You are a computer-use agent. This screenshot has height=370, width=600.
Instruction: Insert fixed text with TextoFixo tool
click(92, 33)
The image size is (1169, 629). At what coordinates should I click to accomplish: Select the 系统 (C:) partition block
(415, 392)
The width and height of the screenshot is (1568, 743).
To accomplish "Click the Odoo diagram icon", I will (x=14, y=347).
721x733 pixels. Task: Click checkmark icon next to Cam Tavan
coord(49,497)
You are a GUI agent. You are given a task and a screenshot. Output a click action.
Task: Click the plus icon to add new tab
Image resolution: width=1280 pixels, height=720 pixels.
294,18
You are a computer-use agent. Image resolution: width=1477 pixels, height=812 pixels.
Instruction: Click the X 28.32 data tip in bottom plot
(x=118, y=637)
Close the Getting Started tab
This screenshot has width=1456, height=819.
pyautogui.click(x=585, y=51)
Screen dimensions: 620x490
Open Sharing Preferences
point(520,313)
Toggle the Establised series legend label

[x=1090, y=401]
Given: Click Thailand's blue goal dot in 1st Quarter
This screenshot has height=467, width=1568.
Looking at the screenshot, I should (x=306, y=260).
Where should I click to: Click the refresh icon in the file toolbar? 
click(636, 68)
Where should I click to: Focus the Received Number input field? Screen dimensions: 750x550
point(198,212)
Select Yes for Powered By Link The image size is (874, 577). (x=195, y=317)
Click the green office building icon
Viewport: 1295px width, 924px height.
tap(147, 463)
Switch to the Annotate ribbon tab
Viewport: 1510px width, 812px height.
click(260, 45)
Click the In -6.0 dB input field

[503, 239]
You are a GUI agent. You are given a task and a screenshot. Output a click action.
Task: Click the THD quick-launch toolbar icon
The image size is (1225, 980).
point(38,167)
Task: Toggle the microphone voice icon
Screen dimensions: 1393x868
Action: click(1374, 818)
◇ ◇ ◇ ◇
* EXERCISE AIM
For the records above, how many lines contain the word "agent"? Reply with the number only.

* ANSWER AREA
4